▶ _Problem statement_: If a line in the entries below contains "right", copy it.

[Stored data]
/---

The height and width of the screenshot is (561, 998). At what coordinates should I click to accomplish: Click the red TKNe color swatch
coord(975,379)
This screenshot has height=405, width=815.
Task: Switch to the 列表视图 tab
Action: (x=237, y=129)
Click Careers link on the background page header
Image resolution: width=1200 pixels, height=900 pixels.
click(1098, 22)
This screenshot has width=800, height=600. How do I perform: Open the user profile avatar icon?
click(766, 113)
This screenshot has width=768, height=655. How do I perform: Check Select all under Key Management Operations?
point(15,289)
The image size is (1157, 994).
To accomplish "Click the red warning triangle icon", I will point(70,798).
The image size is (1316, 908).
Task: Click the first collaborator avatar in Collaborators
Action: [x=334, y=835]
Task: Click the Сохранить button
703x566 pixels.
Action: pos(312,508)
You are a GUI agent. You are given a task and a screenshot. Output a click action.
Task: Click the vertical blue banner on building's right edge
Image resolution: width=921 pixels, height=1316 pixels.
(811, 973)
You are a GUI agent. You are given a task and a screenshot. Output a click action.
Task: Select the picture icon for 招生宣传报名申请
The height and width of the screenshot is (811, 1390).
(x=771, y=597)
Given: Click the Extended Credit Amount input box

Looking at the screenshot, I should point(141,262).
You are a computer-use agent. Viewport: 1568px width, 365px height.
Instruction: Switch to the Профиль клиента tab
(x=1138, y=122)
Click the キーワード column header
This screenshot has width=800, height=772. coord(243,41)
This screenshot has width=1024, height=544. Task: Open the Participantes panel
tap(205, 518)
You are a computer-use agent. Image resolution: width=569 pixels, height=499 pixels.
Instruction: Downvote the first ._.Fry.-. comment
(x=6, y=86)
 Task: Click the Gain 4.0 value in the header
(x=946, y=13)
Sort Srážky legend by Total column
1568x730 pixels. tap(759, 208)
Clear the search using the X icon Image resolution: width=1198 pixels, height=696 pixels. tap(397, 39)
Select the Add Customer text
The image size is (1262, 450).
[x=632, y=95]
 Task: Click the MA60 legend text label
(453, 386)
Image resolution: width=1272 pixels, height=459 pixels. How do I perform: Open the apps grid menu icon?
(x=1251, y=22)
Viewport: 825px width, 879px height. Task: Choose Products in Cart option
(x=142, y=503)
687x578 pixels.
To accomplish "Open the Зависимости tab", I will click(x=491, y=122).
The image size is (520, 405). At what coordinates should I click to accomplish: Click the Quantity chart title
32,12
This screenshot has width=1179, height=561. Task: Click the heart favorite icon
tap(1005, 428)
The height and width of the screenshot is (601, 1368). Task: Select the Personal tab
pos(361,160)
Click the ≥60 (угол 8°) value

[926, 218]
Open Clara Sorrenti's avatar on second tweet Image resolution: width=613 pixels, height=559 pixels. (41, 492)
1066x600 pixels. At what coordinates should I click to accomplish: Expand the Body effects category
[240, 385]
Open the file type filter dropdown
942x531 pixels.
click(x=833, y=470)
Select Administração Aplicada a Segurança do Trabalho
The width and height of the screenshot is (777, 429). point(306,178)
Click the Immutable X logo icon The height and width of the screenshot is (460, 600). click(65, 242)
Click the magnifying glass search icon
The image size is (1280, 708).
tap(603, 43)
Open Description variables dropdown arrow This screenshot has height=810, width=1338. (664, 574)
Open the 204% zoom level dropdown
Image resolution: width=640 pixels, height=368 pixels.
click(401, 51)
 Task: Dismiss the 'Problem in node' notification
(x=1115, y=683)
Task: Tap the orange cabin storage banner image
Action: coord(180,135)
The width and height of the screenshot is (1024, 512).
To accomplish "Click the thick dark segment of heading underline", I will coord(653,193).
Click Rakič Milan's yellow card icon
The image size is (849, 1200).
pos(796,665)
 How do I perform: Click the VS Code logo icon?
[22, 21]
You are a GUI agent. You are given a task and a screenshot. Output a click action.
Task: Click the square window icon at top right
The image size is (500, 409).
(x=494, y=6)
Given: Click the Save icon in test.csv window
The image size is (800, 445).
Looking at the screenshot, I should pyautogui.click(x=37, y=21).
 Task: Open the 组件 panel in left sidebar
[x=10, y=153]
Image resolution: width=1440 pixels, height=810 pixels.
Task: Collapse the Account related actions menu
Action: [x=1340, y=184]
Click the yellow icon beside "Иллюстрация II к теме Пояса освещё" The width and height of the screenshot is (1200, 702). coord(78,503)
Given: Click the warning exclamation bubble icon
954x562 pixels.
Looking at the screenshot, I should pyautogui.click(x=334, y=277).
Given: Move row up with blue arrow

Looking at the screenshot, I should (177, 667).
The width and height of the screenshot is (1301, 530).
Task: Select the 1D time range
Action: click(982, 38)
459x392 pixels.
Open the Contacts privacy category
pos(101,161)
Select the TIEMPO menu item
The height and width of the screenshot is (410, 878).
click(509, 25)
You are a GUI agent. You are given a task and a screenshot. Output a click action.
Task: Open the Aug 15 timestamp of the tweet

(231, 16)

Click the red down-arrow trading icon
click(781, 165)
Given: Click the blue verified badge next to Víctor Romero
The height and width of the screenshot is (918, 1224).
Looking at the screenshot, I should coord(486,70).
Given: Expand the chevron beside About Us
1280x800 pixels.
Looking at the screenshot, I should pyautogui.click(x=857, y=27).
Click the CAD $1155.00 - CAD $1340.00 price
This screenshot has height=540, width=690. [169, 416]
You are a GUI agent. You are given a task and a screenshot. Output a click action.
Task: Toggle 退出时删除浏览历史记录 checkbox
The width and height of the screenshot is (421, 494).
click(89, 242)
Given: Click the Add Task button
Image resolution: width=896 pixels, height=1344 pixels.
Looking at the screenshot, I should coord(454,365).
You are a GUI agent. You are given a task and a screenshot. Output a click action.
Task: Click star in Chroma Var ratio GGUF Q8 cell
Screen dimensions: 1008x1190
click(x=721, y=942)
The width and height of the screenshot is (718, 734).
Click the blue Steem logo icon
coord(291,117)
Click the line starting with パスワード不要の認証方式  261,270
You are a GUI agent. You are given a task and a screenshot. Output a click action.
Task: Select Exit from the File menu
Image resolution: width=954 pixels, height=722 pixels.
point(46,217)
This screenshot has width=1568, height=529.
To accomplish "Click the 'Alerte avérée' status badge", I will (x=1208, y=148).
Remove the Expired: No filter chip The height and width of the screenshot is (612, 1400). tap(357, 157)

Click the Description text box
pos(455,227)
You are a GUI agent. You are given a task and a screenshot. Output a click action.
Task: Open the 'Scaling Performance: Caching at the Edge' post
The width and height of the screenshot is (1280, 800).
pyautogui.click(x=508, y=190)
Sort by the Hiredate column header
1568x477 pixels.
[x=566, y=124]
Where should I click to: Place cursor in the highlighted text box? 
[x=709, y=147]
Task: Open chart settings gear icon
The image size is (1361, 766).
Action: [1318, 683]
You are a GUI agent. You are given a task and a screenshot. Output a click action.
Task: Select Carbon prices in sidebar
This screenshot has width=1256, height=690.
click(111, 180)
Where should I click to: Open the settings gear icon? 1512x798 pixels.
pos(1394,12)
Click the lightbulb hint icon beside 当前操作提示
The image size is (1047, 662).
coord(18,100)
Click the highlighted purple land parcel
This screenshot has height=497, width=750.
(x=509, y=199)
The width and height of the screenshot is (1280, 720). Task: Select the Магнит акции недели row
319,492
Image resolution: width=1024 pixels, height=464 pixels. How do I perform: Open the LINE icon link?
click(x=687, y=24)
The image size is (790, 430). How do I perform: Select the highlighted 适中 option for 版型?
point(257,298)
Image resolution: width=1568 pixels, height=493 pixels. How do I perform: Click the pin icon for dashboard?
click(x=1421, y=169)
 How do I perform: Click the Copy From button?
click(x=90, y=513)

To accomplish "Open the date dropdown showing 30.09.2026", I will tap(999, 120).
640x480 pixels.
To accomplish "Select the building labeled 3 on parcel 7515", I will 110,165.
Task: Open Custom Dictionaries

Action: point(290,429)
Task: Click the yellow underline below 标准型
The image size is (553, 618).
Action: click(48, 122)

\---

▶ _Answer to this exercise_:
Task: Click the vertical blue banner on building's right edge
Task: Click the square window icon at top right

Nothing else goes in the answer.